Working Papers
Working Papers
Firm-level Complementarity in the Armington Elasticity and Aggregate Implications Scheduled: Mid-Atlantic Trade Workshop 2026, Midwest International Trade 2026
I provide novel plant-level estimates of the elasticity of substitution between domestic and foreign suppliers within an input. Using rich Indian plant data that report input purchases separately by domestic and imported sources, I estimate an elasticity of 0.51, which implies complementarity between foreign and domestic sourcing. I show aggregation bias in elasticity by aggregating the same data across plants and estimating a higher elasticity. I provide conditions under which ignoring firm heterogeneity can cause this bias and show these conditions hold in my setting. I quantify the aggregate importance of this elasticity using an input-output general equilibrium model with product-level linkages. I show that complementarity substantially amplifies the aggregate effects of foreign shocks and alters the gains from removing distortions in input sourcing. The additional micro-to-macro amplification or attenuation through the complementarity depends on the origin of the micro shock. Finally, I show that suppressing firm heterogeneity in imports considerably amplify the additional GDP impact under complementarity.

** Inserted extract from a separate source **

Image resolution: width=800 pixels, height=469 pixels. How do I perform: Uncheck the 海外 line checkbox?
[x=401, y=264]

We study how access to international markets shapes the local effects of external liberalization. Exploiting India’s 1990s liberalization that lowered prices in both manufacturing and agriculture, and the digitized road network, we show that input tariff declines spurred large increases in manufacturing output, firm entry, and employment, with substantially stronger effects in districts better connected to international markets. Output tariff reductions had no measurable impact. Better international access induced a sharper structural transformation within tradable sectors, with labor reallocating from agriculture to manufacturing and producer services, and increased migration from less to more internationally connected districts. We develop a quantitative spatial to understand the role of international access in the distribution of income from trade liberalization. Better international access by the median increases welfare by 9.8%. Investing in a road network targeting port connectivity significantly dampens spatial inequalities.

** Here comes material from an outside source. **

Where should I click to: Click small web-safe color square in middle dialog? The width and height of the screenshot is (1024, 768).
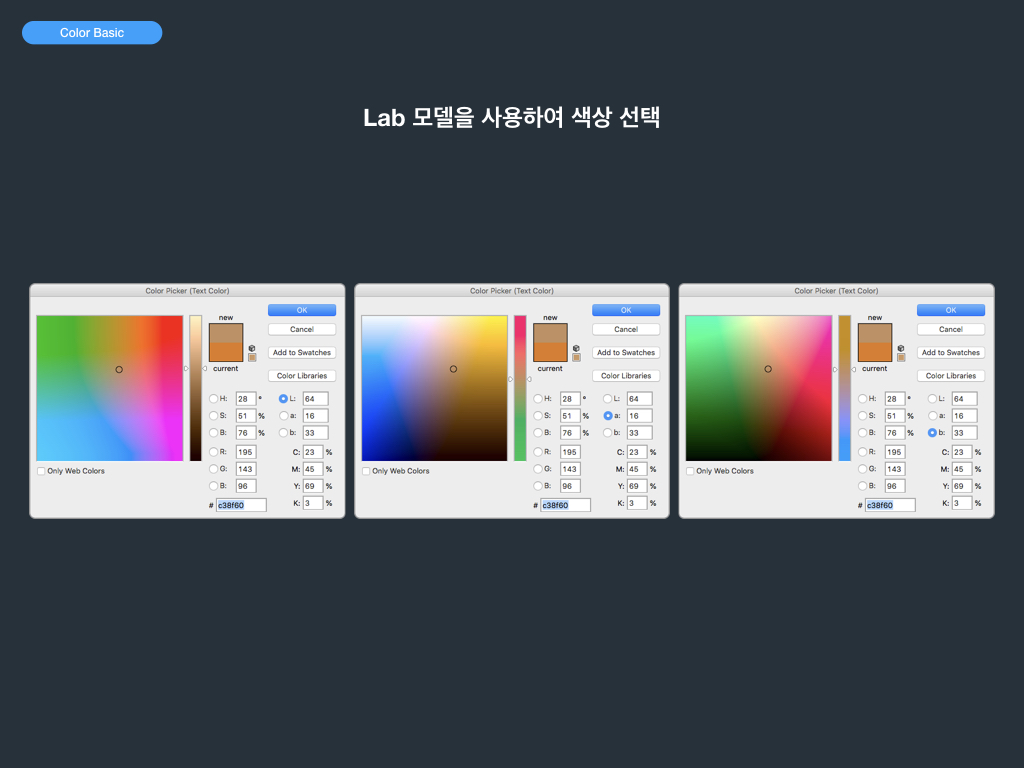(576, 357)
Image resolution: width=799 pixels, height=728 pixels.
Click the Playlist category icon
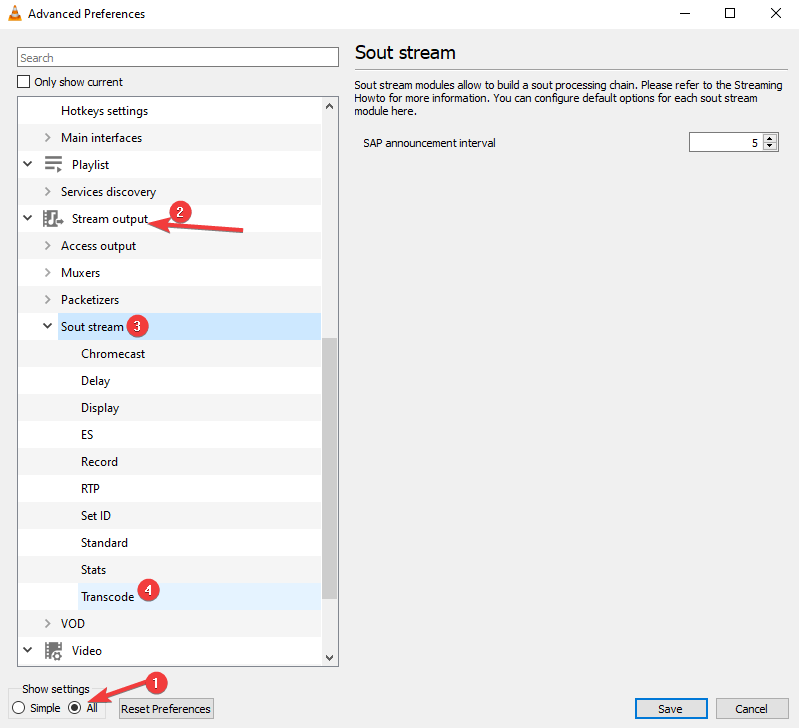[53, 164]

Recent shifts in global trade patterns have received a lot of attention, but the implications of these shifts for domestic value added in exports (DVAR) have so far been overlooked. This paper documents substantial increases in Viet Nam’s aggregate DVAR since 2018, reversing a long declining trend. Analysis using matched firm-level and customs data reveals that idiosyncratic US demand shocks had large positive effects on firm-level DVAR and output. Firms respond to the shocks by exporting more to both US and non-US markets, and their labor productivity increases, both that are consistent with the economies of scale. Firms also increase their use of domestic materials and reduce reliance on imported materials, suggesting sensitivity to implicit rules of origin. Finally, the paper highlights the role of firm ownership, with non-Chinese owned firms driving the increase in domestic value added.
Connecting Through Roads or Cellphones? Impact of Infrastructure Expansion on Structural Transformation (with Gaurav Chiplunkar and Aishwarya Kekre)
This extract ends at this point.